What you will do
Can you restate the records below word for word?

Data listing
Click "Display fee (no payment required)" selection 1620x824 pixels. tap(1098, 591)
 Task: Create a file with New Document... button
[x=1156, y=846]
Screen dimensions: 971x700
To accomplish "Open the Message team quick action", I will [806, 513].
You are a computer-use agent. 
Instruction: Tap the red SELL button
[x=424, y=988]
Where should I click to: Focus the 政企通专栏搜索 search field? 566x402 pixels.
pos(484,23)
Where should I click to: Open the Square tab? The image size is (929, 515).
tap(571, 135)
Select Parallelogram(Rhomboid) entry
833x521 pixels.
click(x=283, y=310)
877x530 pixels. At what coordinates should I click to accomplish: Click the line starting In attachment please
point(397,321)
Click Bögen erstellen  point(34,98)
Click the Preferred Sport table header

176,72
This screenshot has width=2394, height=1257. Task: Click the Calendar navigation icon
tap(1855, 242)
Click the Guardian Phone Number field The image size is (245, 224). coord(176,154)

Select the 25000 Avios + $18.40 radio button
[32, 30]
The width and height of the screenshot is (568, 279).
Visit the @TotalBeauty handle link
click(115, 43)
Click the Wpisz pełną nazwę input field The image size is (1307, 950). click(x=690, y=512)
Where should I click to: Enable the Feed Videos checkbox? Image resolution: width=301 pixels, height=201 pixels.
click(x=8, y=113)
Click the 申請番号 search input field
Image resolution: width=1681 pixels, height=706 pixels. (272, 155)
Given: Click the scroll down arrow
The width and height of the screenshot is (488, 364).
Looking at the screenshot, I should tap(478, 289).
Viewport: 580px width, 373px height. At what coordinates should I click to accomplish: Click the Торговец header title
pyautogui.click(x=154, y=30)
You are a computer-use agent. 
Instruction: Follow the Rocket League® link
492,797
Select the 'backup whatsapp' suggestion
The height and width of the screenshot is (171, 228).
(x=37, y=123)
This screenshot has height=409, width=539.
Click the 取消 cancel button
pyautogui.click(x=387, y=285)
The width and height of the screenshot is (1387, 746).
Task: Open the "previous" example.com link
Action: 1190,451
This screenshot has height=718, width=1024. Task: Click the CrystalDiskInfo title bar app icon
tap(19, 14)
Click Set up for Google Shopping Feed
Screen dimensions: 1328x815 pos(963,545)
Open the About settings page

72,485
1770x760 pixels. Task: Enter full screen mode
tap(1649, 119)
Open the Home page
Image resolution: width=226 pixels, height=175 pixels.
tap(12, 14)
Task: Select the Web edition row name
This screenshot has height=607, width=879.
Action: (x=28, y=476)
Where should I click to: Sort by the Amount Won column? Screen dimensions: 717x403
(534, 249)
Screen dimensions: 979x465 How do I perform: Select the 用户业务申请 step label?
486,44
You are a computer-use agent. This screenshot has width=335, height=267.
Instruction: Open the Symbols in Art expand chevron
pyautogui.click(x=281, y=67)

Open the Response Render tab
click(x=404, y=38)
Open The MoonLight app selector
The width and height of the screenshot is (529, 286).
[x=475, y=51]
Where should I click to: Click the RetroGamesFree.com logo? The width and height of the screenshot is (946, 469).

Solution to this problem
Click "Display fee (no payment required)" selection 1620x824 pixels. tap(1098, 591)
 Task: Create a file with New Document... button
[x=1156, y=846]
Screen dimensions: 971x700
To accomplish "Open the Message team quick action", I will [806, 513].
You are a computer-use agent. 
Instruction: Tap the red SELL button
[x=424, y=988]
Where should I click to: Focus the 政企通专栏搜索 search field? 566x402 pixels.
pos(484,23)
Where should I click to: Open the Square tab? The image size is (929, 515).
tap(571, 135)
Select Parallelogram(Rhomboid) entry
833x521 pixels.
click(x=283, y=310)
877x530 pixels. At what coordinates should I click to accomplish: Click the line starting In attachment please
point(397,321)
Click Bögen erstellen  point(34,98)
Click the Preferred Sport table header

176,72
This screenshot has width=2394, height=1257. Task: Click the Calendar navigation icon
tap(1855, 242)
Click the Guardian Phone Number field The image size is (245, 224). coord(176,154)

Select the 25000 Avios + $18.40 radio button
[32, 30]
The width and height of the screenshot is (568, 279).
Visit the @TotalBeauty handle link
click(115, 43)
Click the Wpisz pełną nazwę input field The image size is (1307, 950). click(x=690, y=512)
Where should I click to: Enable the Feed Videos checkbox? Image resolution: width=301 pixels, height=201 pixels.
click(x=8, y=113)
Click the 申請番号 search input field
Image resolution: width=1681 pixels, height=706 pixels. (272, 155)
Given: Click the scroll down arrow
The width and height of the screenshot is (488, 364).
Looking at the screenshot, I should tap(478, 289).
Viewport: 580px width, 373px height. At what coordinates should I click to accomplish: Click the Торговец header title
pyautogui.click(x=154, y=30)
You are a computer-use agent. 
Instruction: Follow the Rocket League® link
492,797
Select the 'backup whatsapp' suggestion
The height and width of the screenshot is (171, 228).
(x=37, y=123)
This screenshot has height=409, width=539.
Click the 取消 cancel button
pyautogui.click(x=387, y=285)
The width and height of the screenshot is (1387, 746).
Task: Open the "previous" example.com link
Action: 1190,451
This screenshot has height=718, width=1024. Task: Click the CrystalDiskInfo title bar app icon
tap(19, 14)
Click Set up for Google Shopping Feed
Screen dimensions: 1328x815 pos(963,545)
Open the About settings page

72,485
1770x760 pixels. Task: Enter full screen mode
tap(1649, 119)
Open the Home page
Image resolution: width=226 pixels, height=175 pixels.
tap(12, 14)
Task: Select the Web edition row name
This screenshot has height=607, width=879.
Action: (x=28, y=476)
Where should I click to: Sort by the Amount Won column? Screen dimensions: 717x403
(534, 249)
Screen dimensions: 979x465 How do I perform: Select the 用户业务申请 step label?
486,44
You are a computer-use agent. This screenshot has width=335, height=267.
Instruction: Open the Symbols in Art expand chevron
pyautogui.click(x=281, y=67)

Open the Response Render tab
click(x=404, y=38)
Open The MoonLight app selector
The width and height of the screenshot is (529, 286).
[x=475, y=51]
Where should I click to: Click the RetroGamesFree.com logo? The width and height of the screenshot is (946, 469).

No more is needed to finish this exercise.